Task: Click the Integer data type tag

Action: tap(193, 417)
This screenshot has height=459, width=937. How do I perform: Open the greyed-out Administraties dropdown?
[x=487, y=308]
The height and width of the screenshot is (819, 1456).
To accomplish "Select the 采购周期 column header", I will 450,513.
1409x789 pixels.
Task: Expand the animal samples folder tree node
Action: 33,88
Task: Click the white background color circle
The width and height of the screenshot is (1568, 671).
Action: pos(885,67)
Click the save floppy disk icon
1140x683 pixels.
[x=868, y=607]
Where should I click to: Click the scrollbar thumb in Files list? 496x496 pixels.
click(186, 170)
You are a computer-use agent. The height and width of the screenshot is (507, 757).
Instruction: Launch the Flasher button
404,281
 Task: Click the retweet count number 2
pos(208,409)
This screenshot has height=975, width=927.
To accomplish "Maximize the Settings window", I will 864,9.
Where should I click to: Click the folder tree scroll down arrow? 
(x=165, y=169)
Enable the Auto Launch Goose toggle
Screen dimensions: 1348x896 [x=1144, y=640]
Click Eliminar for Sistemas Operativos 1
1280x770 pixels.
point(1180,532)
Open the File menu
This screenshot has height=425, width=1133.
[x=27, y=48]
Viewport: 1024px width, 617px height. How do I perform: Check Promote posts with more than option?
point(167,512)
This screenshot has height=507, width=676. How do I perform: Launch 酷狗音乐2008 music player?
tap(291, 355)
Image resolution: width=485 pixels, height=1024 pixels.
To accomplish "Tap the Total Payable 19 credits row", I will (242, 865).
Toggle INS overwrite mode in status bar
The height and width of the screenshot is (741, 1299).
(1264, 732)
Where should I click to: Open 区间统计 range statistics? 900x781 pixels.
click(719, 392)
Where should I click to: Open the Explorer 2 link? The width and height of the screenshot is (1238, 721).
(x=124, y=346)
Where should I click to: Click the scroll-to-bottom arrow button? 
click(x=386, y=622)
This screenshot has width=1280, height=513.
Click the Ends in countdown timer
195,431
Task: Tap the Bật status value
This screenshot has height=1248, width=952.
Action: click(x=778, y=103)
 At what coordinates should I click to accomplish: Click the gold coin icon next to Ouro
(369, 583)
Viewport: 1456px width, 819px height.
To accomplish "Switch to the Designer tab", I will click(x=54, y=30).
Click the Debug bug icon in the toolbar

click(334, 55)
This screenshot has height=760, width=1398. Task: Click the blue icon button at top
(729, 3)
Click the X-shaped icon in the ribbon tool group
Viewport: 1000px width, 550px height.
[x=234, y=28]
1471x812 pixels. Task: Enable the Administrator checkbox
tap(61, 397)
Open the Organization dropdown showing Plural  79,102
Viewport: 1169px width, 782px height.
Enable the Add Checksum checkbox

===============

Write out the rows above again, switching "checkbox" to "check box" wherever it occurs and leaving everything else the same.

#### FINAL RESULT:
Task: Click the Integer data type tag

Action: tap(193, 417)
This screenshot has height=459, width=937. How do I perform: Open the greyed-out Administraties dropdown?
[x=487, y=308]
The height and width of the screenshot is (819, 1456).
To accomplish "Select the 采购周期 column header", I will 450,513.
1409x789 pixels.
Task: Expand the animal samples folder tree node
Action: 33,88
Task: Click the white background color circle
The width and height of the screenshot is (1568, 671).
Action: pos(885,67)
Click the save floppy disk icon
1140x683 pixels.
[x=868, y=607]
Where should I click to: Click the scrollbar thumb in Files list? 496x496 pixels.
click(186, 170)
You are a computer-use agent. The height and width of the screenshot is (507, 757).
Instruction: Launch the Flasher button
404,281
 Task: Click the retweet count number 2
pos(208,409)
This screenshot has height=975, width=927.
To accomplish "Maximize the Settings window", I will 864,9.
Where should I click to: Click the folder tree scroll down arrow? 
(x=165, y=169)
Enable the Auto Launch Goose toggle
Screen dimensions: 1348x896 [x=1144, y=640]
Click Eliminar for Sistemas Operativos 1
1280x770 pixels.
point(1180,532)
Open the File menu
This screenshot has height=425, width=1133.
[x=27, y=48]
Viewport: 1024px width, 617px height. How do I perform: Check Promote posts with more than option?
point(167,512)
This screenshot has height=507, width=676. How do I perform: Launch 酷狗音乐2008 music player?
tap(291, 355)
Image resolution: width=485 pixels, height=1024 pixels.
To accomplish "Tap the Total Payable 19 credits row", I will (242, 865).
Toggle INS overwrite mode in status bar
The height and width of the screenshot is (741, 1299).
(1264, 732)
Where should I click to: Open 区间统计 range statistics? 900x781 pixels.
click(719, 392)
Where should I click to: Open the Explorer 2 link? The width and height of the screenshot is (1238, 721).
(x=124, y=346)
Where should I click to: Click the scroll-to-bottom arrow button? 
click(x=386, y=622)
This screenshot has width=1280, height=513.
Click the Ends in countdown timer
195,431
Task: Tap the Bật status value
This screenshot has height=1248, width=952.
Action: click(x=778, y=103)
 At what coordinates should I click to accomplish: Click the gold coin icon next to Ouro
(369, 583)
Viewport: 1456px width, 819px height.
To accomplish "Switch to the Designer tab", I will click(x=54, y=30).
Click the Debug bug icon in the toolbar

click(334, 55)
This screenshot has height=760, width=1398. Task: Click the blue icon button at top
(729, 3)
Click the X-shaped icon in the ribbon tool group
Viewport: 1000px width, 550px height.
[x=234, y=28]
1471x812 pixels. Task: Enable the Administrator check box
tap(61, 397)
Open the Organization dropdown showing Plural  79,102
Viewport: 1169px width, 782px height.
Enable the Add Checksum check box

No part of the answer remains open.